Einleitung
Die Bundesbeauftragte für Antirassismus, Natalie Pawlik (SPD), hat nach der Veröffentlichung der Studie „Institutionen und Rassismus“ (Inra) Maßnahmen gegen Diskriminierung in Behörden gefordert. Die Studie wurde vom Forschungsinstitut Gesellschaftlicher Zusammenhalt durchgeführt.
Hauptteil
Pawlik erklärte gegenüber der „rheinischen Post“, dass Rassismus nicht nur in Form von Hass und Gewalt auftrete, sondern auch in Vorurteilen und Denkmustern, die unbewusst prägen.Sie betonte, dass Rassismus auch in Behörden vorkomme und dort Handlungsweisen sowie Routinen beeinflussen könne, die diskriminierend wirken. Das Handeln staatlicher Institutionen wie Verwaltung, Polizei, Bildungssystem oder Justiz sei entscheidend für das Vertrauen in den Staat, Teilhabe und Chancengleichheit.
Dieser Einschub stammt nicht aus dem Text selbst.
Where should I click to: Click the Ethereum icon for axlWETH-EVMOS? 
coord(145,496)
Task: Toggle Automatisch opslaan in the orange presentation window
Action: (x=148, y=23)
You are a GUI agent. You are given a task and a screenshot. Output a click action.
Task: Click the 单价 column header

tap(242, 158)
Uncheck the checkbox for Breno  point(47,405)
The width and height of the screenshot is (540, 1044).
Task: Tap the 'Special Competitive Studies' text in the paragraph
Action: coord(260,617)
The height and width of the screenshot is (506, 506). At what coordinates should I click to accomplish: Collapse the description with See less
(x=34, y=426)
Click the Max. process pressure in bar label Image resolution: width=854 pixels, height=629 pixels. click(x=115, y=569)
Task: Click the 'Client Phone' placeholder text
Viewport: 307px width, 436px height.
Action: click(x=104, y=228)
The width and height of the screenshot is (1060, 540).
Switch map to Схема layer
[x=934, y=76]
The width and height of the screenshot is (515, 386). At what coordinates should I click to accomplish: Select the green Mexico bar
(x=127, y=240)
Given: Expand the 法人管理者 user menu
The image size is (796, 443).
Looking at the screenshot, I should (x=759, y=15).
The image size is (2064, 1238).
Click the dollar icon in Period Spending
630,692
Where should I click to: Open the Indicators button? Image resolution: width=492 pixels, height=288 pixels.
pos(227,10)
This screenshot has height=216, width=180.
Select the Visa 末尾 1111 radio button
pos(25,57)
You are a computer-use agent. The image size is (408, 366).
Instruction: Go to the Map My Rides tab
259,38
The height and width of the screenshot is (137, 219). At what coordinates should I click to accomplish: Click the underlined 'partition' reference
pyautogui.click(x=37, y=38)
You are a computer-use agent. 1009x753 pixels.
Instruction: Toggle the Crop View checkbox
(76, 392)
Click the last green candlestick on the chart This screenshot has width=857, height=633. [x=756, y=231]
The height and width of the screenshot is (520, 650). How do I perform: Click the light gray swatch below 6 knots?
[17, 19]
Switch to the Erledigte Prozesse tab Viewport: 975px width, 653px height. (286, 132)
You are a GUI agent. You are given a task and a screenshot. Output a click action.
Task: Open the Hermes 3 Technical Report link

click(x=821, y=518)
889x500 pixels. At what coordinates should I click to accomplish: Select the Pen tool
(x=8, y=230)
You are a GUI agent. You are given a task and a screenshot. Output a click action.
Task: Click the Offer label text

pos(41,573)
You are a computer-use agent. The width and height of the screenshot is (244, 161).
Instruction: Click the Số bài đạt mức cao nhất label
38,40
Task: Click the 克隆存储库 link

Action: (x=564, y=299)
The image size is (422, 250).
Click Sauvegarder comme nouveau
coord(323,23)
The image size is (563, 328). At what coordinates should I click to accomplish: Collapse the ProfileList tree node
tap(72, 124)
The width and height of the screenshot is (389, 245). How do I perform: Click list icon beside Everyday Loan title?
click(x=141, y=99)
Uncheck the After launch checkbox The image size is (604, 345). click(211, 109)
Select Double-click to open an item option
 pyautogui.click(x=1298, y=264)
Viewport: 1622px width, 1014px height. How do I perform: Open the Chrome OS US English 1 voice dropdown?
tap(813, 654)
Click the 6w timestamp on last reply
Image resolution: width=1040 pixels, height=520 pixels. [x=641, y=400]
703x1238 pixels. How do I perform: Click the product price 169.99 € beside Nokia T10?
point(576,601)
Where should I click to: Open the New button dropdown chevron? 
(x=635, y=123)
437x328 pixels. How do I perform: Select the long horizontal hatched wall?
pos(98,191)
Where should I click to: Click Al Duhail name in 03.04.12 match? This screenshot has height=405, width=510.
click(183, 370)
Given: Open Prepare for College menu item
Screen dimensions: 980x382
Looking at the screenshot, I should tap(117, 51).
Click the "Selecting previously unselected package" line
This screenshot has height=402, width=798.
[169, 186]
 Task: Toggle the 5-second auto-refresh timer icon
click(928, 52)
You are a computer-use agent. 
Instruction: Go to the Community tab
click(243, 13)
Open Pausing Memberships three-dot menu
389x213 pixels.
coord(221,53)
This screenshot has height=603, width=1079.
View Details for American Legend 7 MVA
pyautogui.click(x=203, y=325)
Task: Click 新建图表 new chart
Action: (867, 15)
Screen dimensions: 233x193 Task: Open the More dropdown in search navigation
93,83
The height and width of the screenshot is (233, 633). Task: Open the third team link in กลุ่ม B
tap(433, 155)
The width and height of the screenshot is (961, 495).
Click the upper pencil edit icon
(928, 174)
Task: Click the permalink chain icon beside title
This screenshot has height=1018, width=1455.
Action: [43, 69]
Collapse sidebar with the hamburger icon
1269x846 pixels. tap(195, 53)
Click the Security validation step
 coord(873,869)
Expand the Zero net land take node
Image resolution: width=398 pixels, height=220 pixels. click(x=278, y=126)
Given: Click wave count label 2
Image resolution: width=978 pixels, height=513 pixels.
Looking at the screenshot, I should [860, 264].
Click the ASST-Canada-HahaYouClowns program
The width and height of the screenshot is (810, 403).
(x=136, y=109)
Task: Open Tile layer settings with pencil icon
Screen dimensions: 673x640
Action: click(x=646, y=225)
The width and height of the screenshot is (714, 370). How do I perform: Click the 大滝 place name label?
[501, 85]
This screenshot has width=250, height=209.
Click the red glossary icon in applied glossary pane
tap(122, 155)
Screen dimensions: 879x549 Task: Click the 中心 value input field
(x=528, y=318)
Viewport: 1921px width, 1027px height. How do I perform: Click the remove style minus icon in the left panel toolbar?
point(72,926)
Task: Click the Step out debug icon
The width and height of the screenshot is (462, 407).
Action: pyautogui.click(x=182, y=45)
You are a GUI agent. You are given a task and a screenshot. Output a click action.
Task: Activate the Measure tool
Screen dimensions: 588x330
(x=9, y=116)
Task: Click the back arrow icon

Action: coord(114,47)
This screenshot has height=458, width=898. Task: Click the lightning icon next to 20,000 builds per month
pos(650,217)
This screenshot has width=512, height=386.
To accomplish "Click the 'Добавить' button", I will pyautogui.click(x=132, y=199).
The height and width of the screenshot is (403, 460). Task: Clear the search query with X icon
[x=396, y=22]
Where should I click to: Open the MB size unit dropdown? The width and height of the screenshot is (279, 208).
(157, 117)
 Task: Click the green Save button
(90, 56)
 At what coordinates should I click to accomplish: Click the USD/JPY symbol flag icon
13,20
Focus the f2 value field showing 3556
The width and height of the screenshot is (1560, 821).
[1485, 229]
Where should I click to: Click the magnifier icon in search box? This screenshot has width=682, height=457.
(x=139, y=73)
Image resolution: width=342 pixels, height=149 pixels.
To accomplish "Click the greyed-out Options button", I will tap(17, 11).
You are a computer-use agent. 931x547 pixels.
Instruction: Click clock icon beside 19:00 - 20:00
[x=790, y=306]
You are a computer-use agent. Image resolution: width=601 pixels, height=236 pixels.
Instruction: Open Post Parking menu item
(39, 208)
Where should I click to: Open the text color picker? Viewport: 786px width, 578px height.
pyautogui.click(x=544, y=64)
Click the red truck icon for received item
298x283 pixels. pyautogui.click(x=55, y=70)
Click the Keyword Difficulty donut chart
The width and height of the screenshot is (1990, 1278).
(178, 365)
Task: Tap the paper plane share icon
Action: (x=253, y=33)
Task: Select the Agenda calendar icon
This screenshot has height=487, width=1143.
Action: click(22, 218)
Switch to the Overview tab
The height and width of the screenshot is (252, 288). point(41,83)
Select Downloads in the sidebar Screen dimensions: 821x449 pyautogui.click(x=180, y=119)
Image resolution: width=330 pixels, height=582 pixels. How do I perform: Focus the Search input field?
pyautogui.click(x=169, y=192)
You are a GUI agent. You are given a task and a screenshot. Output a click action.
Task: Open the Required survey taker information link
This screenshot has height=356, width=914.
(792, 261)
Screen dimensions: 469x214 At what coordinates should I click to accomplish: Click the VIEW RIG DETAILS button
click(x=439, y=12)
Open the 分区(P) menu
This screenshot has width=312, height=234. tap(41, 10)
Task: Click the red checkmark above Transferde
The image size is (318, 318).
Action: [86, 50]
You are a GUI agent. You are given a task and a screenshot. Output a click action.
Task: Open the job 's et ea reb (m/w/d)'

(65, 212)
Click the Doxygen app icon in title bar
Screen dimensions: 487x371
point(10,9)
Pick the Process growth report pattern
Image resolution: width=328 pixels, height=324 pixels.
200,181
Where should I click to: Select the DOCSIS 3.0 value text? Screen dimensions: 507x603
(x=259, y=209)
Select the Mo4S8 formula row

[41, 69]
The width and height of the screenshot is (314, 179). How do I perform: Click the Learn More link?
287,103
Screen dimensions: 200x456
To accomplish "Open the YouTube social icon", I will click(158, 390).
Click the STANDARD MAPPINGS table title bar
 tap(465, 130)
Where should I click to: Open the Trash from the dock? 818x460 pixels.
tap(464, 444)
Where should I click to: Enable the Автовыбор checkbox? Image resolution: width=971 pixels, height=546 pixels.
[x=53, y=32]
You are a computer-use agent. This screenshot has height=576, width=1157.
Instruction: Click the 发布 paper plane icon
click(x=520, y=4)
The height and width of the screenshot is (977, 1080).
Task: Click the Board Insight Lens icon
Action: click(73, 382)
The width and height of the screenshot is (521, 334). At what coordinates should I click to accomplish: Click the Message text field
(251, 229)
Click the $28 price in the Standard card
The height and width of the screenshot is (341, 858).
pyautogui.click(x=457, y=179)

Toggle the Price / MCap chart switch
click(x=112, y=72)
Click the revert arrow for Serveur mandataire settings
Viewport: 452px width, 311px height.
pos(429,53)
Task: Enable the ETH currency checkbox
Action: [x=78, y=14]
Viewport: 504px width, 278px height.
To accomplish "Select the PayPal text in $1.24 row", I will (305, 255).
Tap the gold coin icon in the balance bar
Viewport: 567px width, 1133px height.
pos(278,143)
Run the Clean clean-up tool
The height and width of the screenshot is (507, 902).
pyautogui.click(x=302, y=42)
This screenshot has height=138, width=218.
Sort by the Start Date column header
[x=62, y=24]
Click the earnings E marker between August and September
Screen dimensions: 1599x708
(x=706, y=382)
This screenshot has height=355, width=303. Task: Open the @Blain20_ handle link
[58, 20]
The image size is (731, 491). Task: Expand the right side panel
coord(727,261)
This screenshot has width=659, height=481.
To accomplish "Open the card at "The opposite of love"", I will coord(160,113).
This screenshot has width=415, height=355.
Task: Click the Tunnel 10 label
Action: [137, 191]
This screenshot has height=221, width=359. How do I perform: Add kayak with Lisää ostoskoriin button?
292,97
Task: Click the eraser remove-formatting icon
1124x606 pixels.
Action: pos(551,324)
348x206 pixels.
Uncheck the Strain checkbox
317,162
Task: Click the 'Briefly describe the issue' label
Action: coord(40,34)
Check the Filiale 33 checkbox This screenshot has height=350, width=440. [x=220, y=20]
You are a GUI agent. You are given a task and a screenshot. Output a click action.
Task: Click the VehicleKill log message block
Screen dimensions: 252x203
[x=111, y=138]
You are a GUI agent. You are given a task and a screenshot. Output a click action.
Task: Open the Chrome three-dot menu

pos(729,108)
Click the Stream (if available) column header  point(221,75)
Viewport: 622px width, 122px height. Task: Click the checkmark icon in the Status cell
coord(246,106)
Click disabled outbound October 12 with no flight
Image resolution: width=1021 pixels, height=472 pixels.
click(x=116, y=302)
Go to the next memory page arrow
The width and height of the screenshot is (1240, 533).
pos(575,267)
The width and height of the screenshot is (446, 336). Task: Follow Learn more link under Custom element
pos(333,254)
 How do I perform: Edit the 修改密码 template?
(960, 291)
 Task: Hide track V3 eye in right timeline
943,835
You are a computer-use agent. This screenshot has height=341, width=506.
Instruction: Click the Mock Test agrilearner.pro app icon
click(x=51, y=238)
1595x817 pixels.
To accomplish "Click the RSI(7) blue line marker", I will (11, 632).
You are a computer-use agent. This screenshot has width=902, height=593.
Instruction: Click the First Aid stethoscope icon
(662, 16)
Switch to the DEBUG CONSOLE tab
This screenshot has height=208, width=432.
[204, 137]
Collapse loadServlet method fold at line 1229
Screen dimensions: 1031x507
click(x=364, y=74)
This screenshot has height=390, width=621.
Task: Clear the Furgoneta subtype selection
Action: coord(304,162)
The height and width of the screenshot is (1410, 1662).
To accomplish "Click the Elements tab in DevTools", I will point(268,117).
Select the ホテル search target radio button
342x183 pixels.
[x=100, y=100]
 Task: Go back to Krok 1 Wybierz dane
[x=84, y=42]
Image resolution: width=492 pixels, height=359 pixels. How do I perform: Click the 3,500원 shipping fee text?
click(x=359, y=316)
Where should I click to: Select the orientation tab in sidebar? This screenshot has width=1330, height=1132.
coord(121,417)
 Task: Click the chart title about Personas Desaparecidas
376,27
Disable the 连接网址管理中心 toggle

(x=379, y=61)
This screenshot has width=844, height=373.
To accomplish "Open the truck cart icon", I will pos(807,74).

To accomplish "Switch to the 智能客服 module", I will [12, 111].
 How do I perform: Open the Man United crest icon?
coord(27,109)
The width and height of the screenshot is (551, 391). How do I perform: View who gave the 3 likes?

Entscheidungsträger in diesen Bereichen hätten eine große Verantwortung, diskriminierende Mechanismen zu erkennen und ihnen entgegenzuwirken, ohne einen Generalverdacht gegen Institutionen zu hegen. Pawlik betonte, dass jegliche Form von Rassismus in privaten und staatlichen Institutionen keinen Platz haben dürfe.
Hintergrund
Neben dem Bundesinnenministerium wird auch die Antirassismusstelle die Ergebnisse der Studie auswerten. pawlik kündigte an, die Erkenntnisse und Handlungsempfehlungen in die Neuauflage des Nationalen Aktionsplans gegen Rassismus einfließen zu lassen, den sie innerhalb der Bundesregierung koordiniert.
Für die Inra-Studie erhielten Wissenschaftler erstmals umfassenden Zugang zu staatlichen Institutionen und untersuchten über drei Jahre Rassismus in Jobcentern, Jugendämtern und Ausländerbehörden. Der Abschlussbericht zeigt, dass rassistische Diskriminierung in allen untersuchten Institutionstypen nachweisbar ist, sich jedoch selten in offenen Anfeindungen äußert. Vielmehr stecke sie in Routinen, Entscheidungsspielräumen und der Organisationskultur.
Auf struktureller Ebene weist die Studie auf zentrale Schutzlücken im Rechtsrahmen hin, die Diskriminierung begünstigen. So gilt das Allgemeine Gleichbehandlungsgesetz nicht für das Verhältnis zwischen Behörden und Bürgern, wodurch Betroffene sich nicht auf das zentrale Antidiskriminierungsgesetz berufen können.